Description
One of the freshest and most authentic bands on the current No Depression/ Rock scene does not hail from Austin, Raleigh or Louisville but from Edinburgh in Scotland.
The Wynntown Marshals brew of classic 70s-style country rock, guitar rock with 80ies pop elements and todays interpretation of Americana sounds so genuinely American that one almost wants to see their passports to believe their origin. The End Of The Golden Age is the quintets brand-new fifth album it ranges between the sounds of the Byrds, Flying Burrito Brothers and Poco to Son Volt, Jayhawks and Whiskeytown with references to the Stones, Neil Young, Wilco and Tom Petty. With ten convincing tracks it is their most mature and organic, in short their best album to date.

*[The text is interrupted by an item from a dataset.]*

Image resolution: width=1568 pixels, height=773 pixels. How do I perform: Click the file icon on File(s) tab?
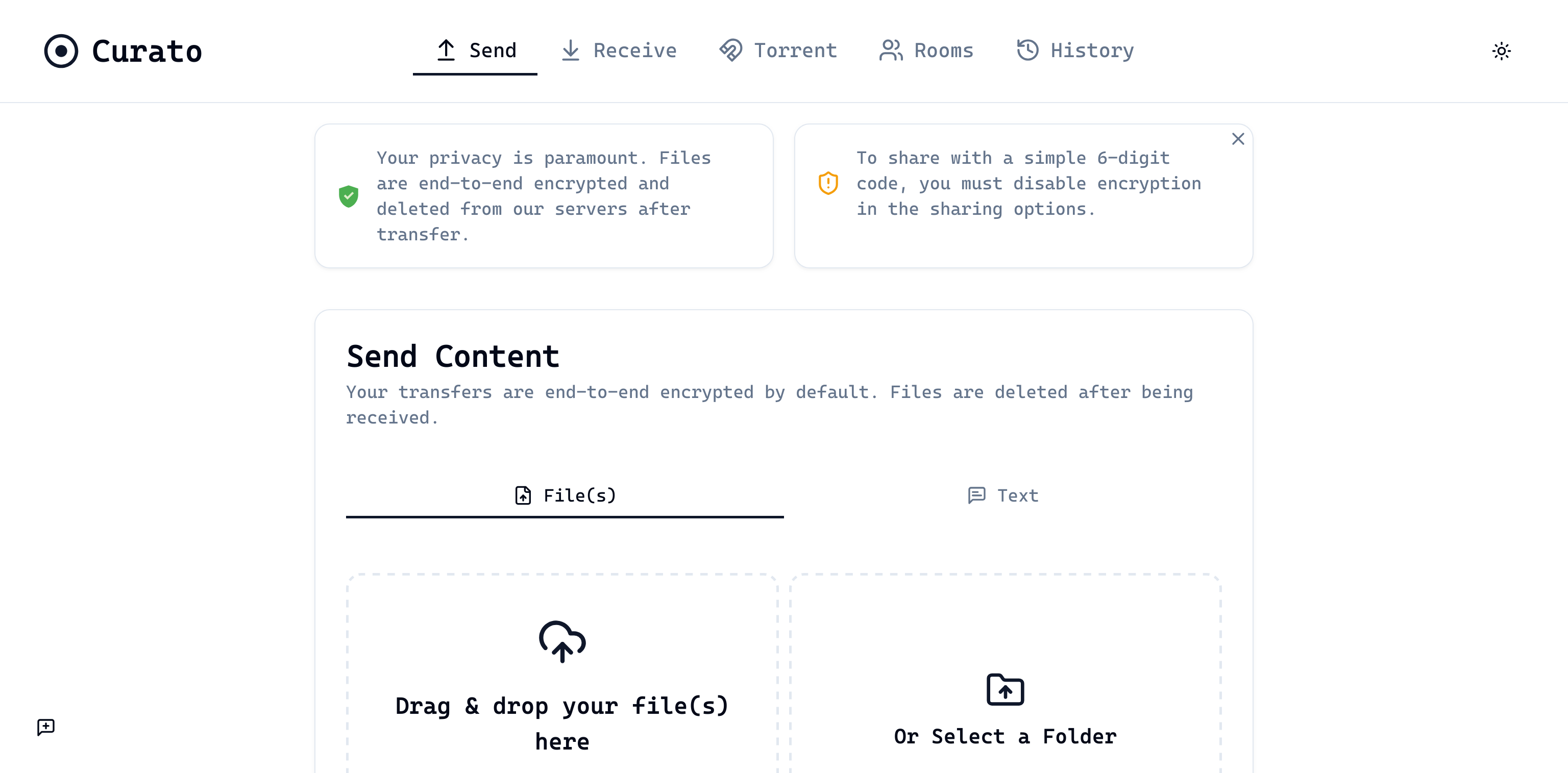click(522, 495)
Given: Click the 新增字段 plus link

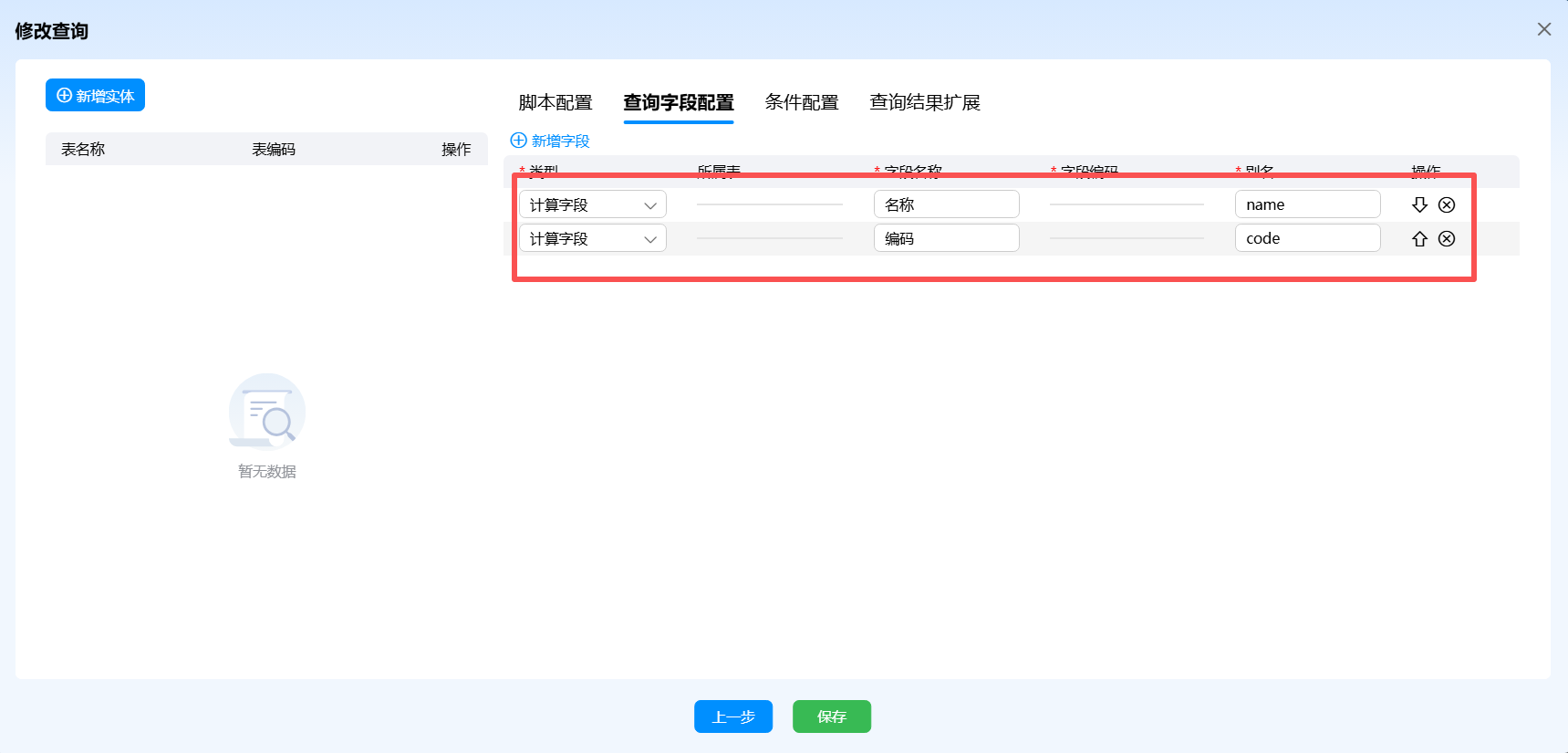Looking at the screenshot, I should point(550,141).
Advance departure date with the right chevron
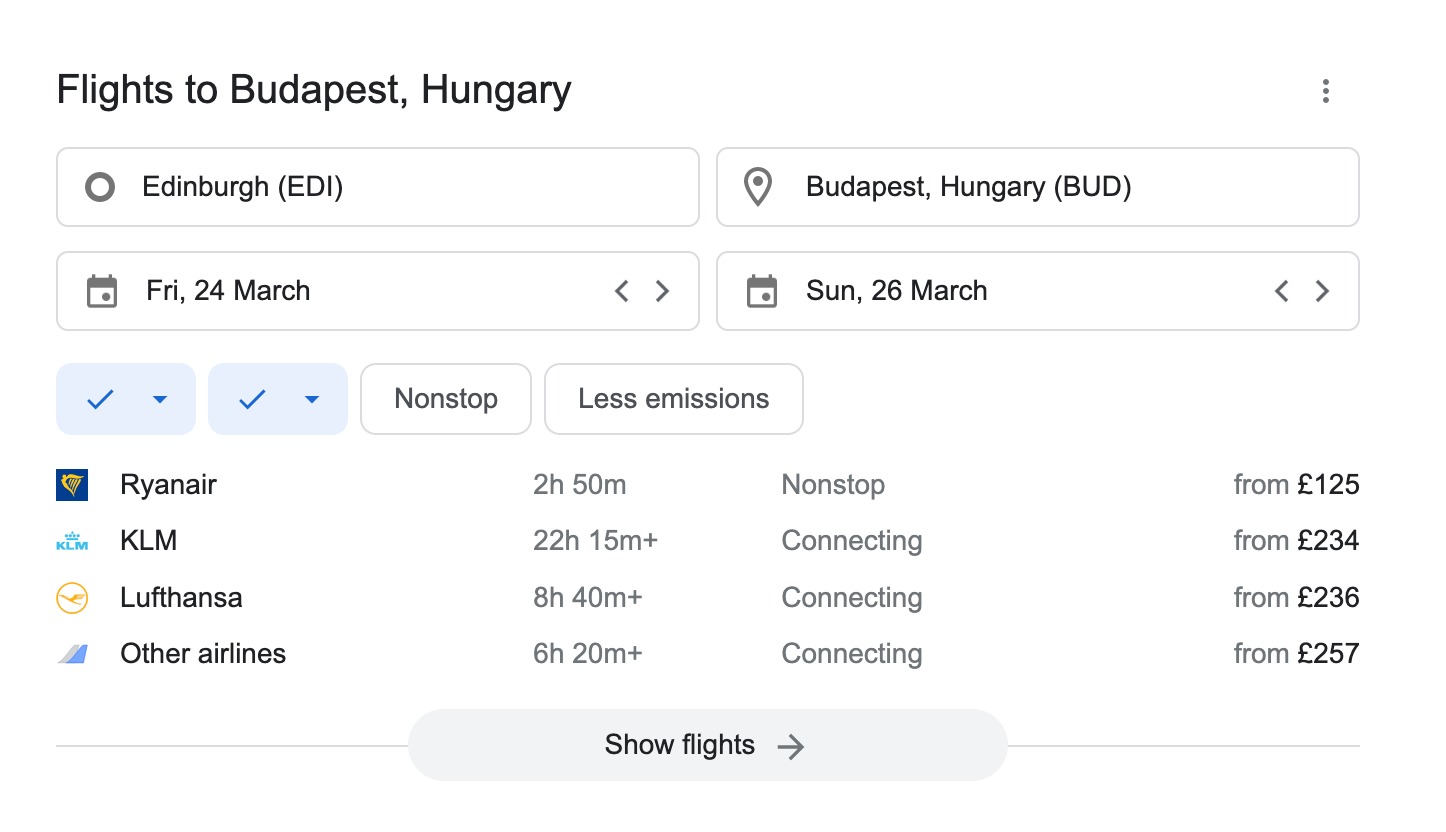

Starting with the melodic rock of There Was A Time until the album-closing, hooky title track The End Of The Golden Age, the album delivers Marshals quality with all its well-loved ingredients: jangly 12-string Rickenbackers, intricately layered guitars, often erupting into twin solos, the rhythm sections rolling Americana beat and the lovely interplay of Keith Benzies charismatically raspy lead vocals and the pristine three-part harmonies often reminiscent of the Eagles or CSN, the delicate pedal steel ornaments, the earthy organ or delicate piano fills, the natural analog sound of it all. Dead Sunflowers and Better Than Yesterday, both stage-tested, are convincing, straight-ahead electric guitar rockers. Being Lazy is a Murdoch MacLeod number that finds its perfect incarnation as a lazy, semi-acoustic, slow motion ballad with pedal steel and Bruce Michies one-man brass section. Proof of the albums significant country rock factor is provided by Red Clay Hill (with guest vocals by Hannah Elton-Wall from the Redlands Palomino Company), the bittersweet Idaho with its killer chorus, the plaintive, midtempo number The Girl On The Hill and the MacLeod-penned Metagama. Moby Doll develops in over six minutes into a Wilco-like epic with guitar, organ and trumpet (Bruce Michie again) jam on a rousing finale.
With this strong outing the Wynntown Marshals have finally established themselves as a self-contained band with an original flavour in the Americana genre easily on a par with their colleagues from the other side of the Atlantic. The End Of The Golden Age sets the bar for vital, handmade country & guitar rock in 2015 all the bands fans can look forward to their upcoming European tour and the live debuts of these strong new songs!